As part of The Go-Betweens, arguably one of Australia’s most beloved groups, Robert Forster developed a reputation as a literary, pointed songwriter, whose songs often contrasted with the more melodic, immediate songs of his songwriting partner Grant McLennan. Since McLennan’s tragic passing in 2006 and the much belated popularity The Go-Betweens’ music has taken on, Forster has been busy telling the tale, with his book Grant & I and as part of the recent documentary Right Here. In the meantime though, he has also dependably come through with a new solo record. Inferno was recorded in Germany during its hottest summer in decades, and sees Forster in a comfortable, but self-reflective place.
Inferno opens with Forster’s reading of “Crazy Jane On The Day of Judgement”, a poem by William Butler Yeats – interestingly published as part of a collection titled Words for Music Perhaps, and one of a series based around the Crazy Jane character. This particular one is an exchange between Jane and the character of the Bishop, who during the poems appears to represent a kind of religious dishonesty and prohibition. The poem’s ambiguous tone sits comfortably with the lightly brooding, swaying mid-tempo backing, especially with the clear-skied openings of light on the repeated “naked I lay; the grass my bed” couplets. The pairing in fact goes back to 2015, when Forster was asked to play at a concert in Dublin commemorating Yeats’ 150th birthday.
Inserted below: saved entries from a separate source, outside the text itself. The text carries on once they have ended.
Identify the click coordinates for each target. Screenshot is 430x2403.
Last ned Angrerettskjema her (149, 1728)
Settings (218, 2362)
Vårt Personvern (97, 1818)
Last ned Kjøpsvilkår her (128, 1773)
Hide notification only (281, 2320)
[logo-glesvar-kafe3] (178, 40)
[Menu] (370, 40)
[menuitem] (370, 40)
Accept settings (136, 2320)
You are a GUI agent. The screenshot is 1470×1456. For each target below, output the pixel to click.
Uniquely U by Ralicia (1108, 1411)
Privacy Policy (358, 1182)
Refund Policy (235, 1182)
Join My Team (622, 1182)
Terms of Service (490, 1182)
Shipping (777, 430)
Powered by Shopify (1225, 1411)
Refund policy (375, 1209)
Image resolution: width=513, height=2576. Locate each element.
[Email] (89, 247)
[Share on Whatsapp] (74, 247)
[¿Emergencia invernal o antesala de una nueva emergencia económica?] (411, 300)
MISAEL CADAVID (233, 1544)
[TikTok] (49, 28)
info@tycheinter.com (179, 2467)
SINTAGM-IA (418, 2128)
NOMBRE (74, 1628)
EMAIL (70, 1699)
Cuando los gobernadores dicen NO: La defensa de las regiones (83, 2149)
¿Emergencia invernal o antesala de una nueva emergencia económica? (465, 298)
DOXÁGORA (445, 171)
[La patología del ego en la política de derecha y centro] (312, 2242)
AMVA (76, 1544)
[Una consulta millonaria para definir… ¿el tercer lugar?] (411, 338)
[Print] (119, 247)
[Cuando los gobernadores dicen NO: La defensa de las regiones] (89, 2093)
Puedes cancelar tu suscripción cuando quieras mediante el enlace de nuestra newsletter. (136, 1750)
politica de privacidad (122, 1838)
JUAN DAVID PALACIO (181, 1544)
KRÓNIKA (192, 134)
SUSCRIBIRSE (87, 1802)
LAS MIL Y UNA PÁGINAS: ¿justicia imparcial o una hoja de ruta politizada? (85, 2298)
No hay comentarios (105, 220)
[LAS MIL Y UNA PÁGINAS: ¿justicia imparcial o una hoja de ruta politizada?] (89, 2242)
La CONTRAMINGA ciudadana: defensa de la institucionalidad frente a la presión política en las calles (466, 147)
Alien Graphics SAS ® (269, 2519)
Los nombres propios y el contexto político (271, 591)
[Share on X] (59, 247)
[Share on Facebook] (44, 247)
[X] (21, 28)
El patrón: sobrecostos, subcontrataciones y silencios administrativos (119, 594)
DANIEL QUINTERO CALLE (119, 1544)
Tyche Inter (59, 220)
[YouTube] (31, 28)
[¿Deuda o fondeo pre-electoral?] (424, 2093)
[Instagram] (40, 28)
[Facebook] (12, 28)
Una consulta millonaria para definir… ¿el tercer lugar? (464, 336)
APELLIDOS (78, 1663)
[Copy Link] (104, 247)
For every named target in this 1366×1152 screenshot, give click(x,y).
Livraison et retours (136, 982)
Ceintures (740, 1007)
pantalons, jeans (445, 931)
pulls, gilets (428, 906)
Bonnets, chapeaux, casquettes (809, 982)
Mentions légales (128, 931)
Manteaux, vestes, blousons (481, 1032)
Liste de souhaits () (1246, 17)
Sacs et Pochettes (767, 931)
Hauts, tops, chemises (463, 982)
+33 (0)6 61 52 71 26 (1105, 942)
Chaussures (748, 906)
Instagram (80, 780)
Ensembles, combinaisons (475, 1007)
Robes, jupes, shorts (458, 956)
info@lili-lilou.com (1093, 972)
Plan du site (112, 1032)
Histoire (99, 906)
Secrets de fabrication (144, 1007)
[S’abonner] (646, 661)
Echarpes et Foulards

Though, for the most part, the record continues in a fairly unassuming, understated direction, there is yet one relative surprise that finds its way in. “Inferno (Brisbane in Summer)”, released as the record’s lead single, is a full-on rock ‘n roll number, driven by the eighth-note piano rhythm. Though the album was recorded in Germany during its heatwave, the action here is taken to Brisbane, Forster’s hometown and a place perhaps more characteristically associated with the summer inferno being referred to. Though the song is quite rollicking, the delirious, heat-stricken imagery gives it a chaotic edge, that is further brought out by the sweeps of sweltering synths and guitar.
In contrast, songs like “The Morning” and “I’ll Look After You” have a palpable gentleness to them, especially the former – sounding very much like its title, a pretty and quietly uplifting ode to the friend that is the morning (on a tangential note, the acoustic melody in the chorus resembles that of Low’s 1997 song “Venus” – likely a coincidence, but who knows?). “Life Has Turned a Page” may be the album’s most laid-back song, a quaint family history centered around 1970s Queensland and New South Wales, with mentions of numerous towns in the area; his voice endearingly cracks as the major 7th chords and a glockenspiel melody add to the song’s dreamy, relaxed and lightly nostalgic mood.
“No Fame” has the feeling of a driving song, especially as it kicks into gear during the chorus, as well as the highway imagery – he sings “everyone can follow, everyone can overtake me”, highlighting his no longer having to worry about the reception his art attains – in a way perhaps having finally reached a place in his life where he is able to say that. “I’m Gonna Tell It” goes for a similar sentiment, perhaps underlining his desire to keep telling his stories, over a lightly stomping instrumental, the light again opening up in the bridge – as he sings “someone says it’s a book, I’ll ghostwrite it; someone says it’s a movie, I’ll make it”.
Finally, “One Bird in the Sky” draws the record to a close as a wistful late afternoon meditation on his place in life, a place of quiet contemplation. The tender composition is buoyed by gorgeous string melodies, as he repeats a mantra that seems to emphasise his determination to continue experiencing his world as best he can, even as entering the latter years of his life. It makes for a fitting end, with the kind of melancholy-infused optimism that Forster has nailed over the years.
With Inferno, Robert Forster has crafted another reliable collection of songs and narratives. Even compared to some of his previous solo albums, Inferno may be his most humble offering, however, this isn’t to a detriment by any means, as it remains engaging all the way through. The songs feel characteristically comfortable, and these are clearly nine that he believes in, each one crafted with care and effort, delivered with crisp instrumentation and production. It is, in many ways, a thoroughly pleasant record – one where Forster seems content, but still with plenty to tell and to believe in.